Mesela; bakanlar PR için konvoylarla dolaşıyorlar. Ancak burada felaketin koordinasyonu için gerekli tedbirler alınmamış. Türkiye'nin bu konudaki birikiminden de yeterince faydalanılmamış. Bu felaketlerde kamu kurumlarının, belediyeler ve sivil toplum kuruluşlarıyla iş birliği önemli. Ama belediyelere karşı siyasi bir tavır var. Bir çok sivil toplum örgütü de baskı altında yok edildi. Askerimiz de yeterince sokulmadı.

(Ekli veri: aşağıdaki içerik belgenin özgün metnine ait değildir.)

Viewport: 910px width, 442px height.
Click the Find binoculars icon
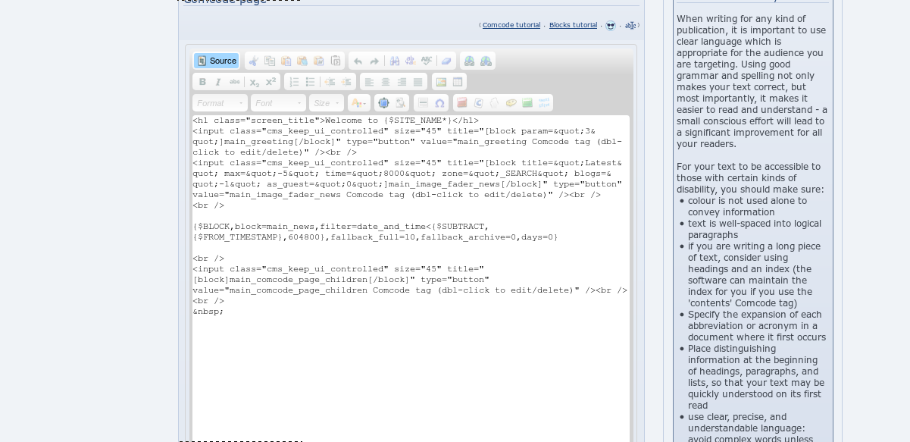[394, 61]
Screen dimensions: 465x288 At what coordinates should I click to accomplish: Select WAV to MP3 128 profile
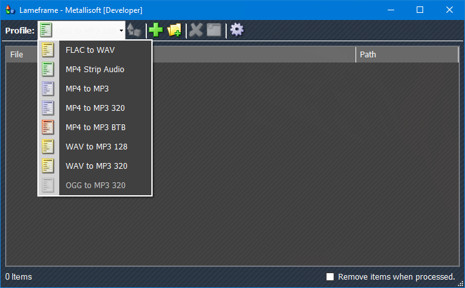pos(96,147)
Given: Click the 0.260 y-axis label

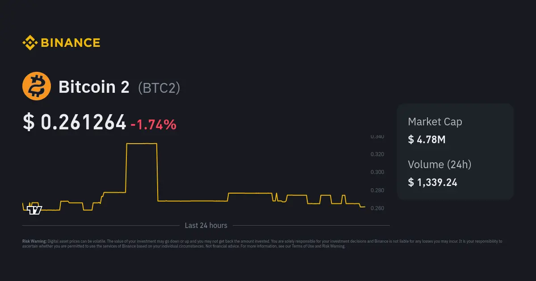Looking at the screenshot, I should tap(377, 208).
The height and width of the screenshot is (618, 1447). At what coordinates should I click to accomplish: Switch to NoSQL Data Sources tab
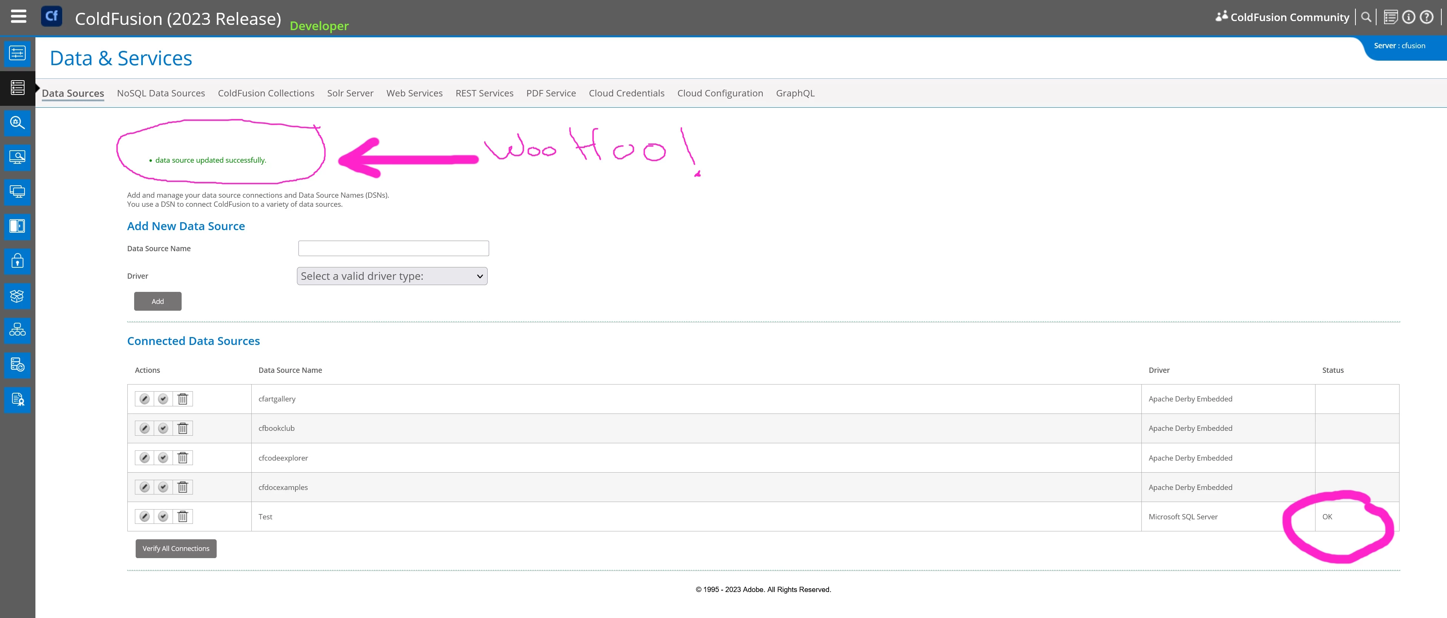click(x=161, y=93)
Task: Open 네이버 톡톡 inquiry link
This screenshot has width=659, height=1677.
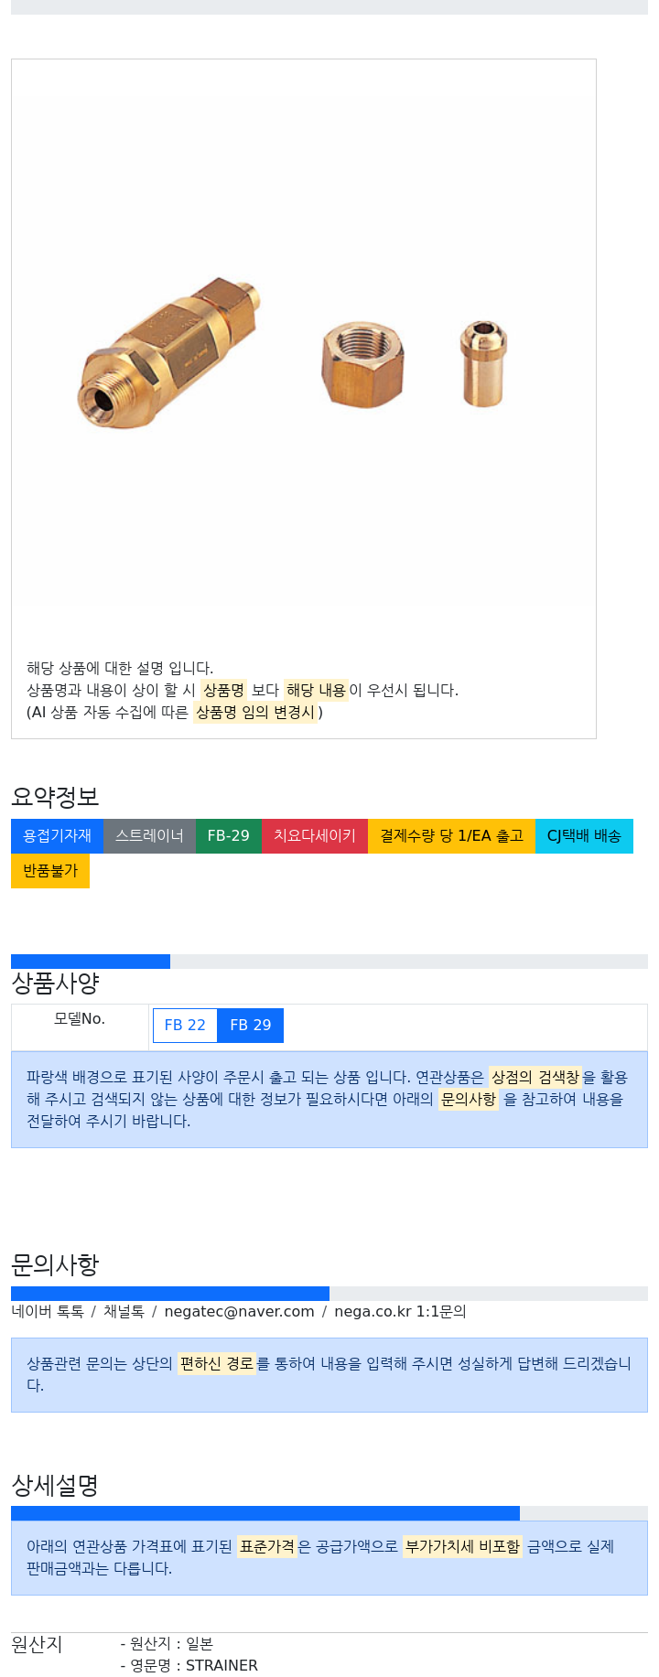Action: 48,1312
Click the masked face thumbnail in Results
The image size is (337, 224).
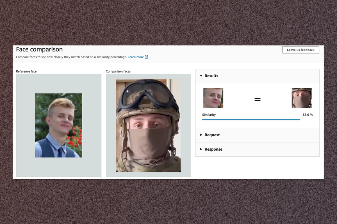tap(301, 98)
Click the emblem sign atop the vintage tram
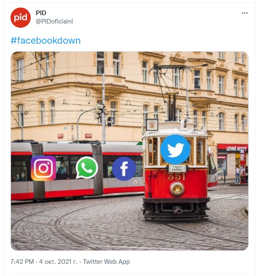260x276 pixels. click(x=152, y=125)
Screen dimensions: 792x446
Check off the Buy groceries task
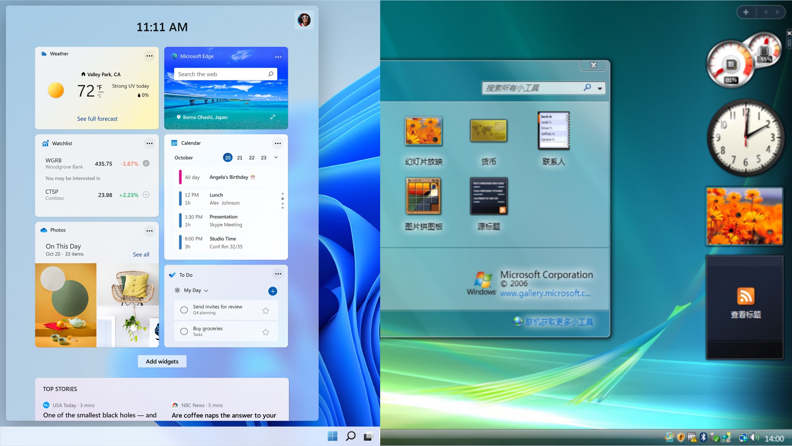tap(184, 331)
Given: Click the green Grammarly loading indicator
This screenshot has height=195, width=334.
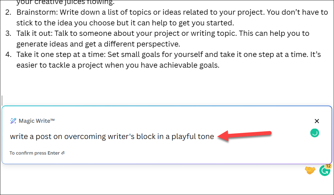Looking at the screenshot, I should pos(315,133).
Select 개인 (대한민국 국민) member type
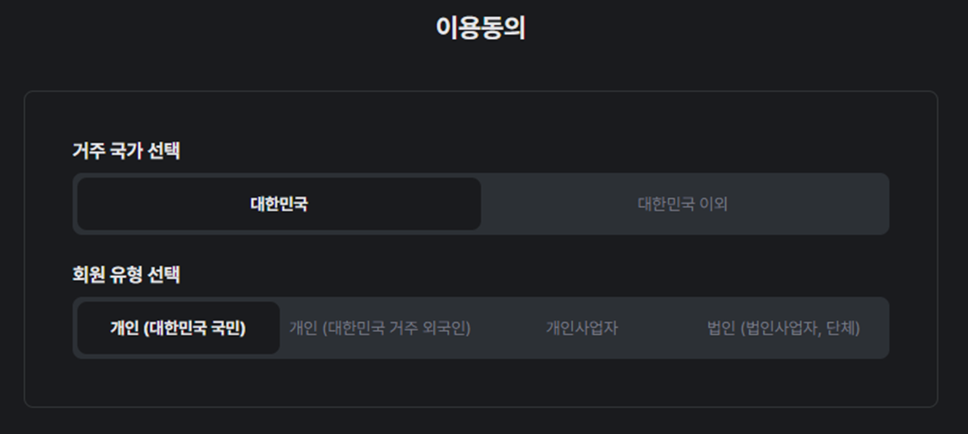 tap(178, 328)
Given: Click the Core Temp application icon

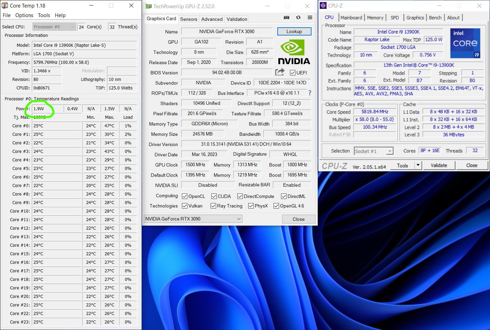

Dün sahada 3 bin 500 asker vardı. Doğal bir arama kurtarma personeli olan madencilerimizin sevkinde maalesef çok geç kalındı. Özetle her konuda sınıfta kaldıkları gibi bunda da kaldılar. Devlet nasıl yönetilir bilmiyorlar. Vallahi de bilmiyorlar, billahi de bilmiyorlar. Çok net söyleyeyim. Bu sürecin başlıca bir sorumlusu varsa o da Erdoğan'dır. 20 yıldır ülkeyi depreme hazırlamayan bu iktidardır. Onun için kendisiyle görüşmeyi de asla düşünmüyorum. Bu meseleyi asla ama asla siyaset üstü de görmüyorum. Bu duruma bizi onun siyaseti getirdi.

Deprem vergilerini çetelere yedirdiler. Hani nerede o para? O paralar da yok. Ömrü boyunca devlete her biçimde vergi veren halk, ihtiyacı olduğunda devleti yanında göremedi. Varsa yoksa seçim, varsa yoksa saray. Bu ülkeyi ne zaman batırsa 'Yanımda olun' çağrıları yapıyor. Hadi oradan, seninle işim olmaz. Olmayacak da.

İnsanlarımızın halini gördükçe öfkem artıyor. Birileri bu ülkenin kaynaklarının nereye harcandığının hesabını vermek zorundadır. Onun için birilerinin felaketi yumuşatma çabalarına destek vermeyi asla düşünmüyorum. Belediye başkanlarımıza söyledim. Kaynak sağlamak için ellerinden geleni yapacaklar. Bürokratik engel mi koyuyorlar? Yapın, dinlemeyin. Bu halka ekmek, battaniye bulmak için tutuklanmanız gerekirse tutuklanın. Ağız dalaşı, protokoller, bürokrasi bitti. Çünkü söz bitti söz.

Milyonlarca insanımız sokaklarda. İmkanı olan gece arabasında uyuyor. Binlerce canımız enkaz altında, yaralıyız. Hem üzgünüz, hem öfkeliyiz. Artık onarma, iyileştirme zamanıdır. Milletimiz zaten dayanışma içindedir. Benim Erdoğan ve sarayı ile dayanışmama gerek yoktur. Başkanlarım gün boyu yanımdaydı. Ben onlara güveniyorum. Milletimiz ve biz omuz omuza verip bu işin altından kalkacağız. Biz bu şehirleri yeniden ayağa kaldırırız. Milletime söz veriyorum."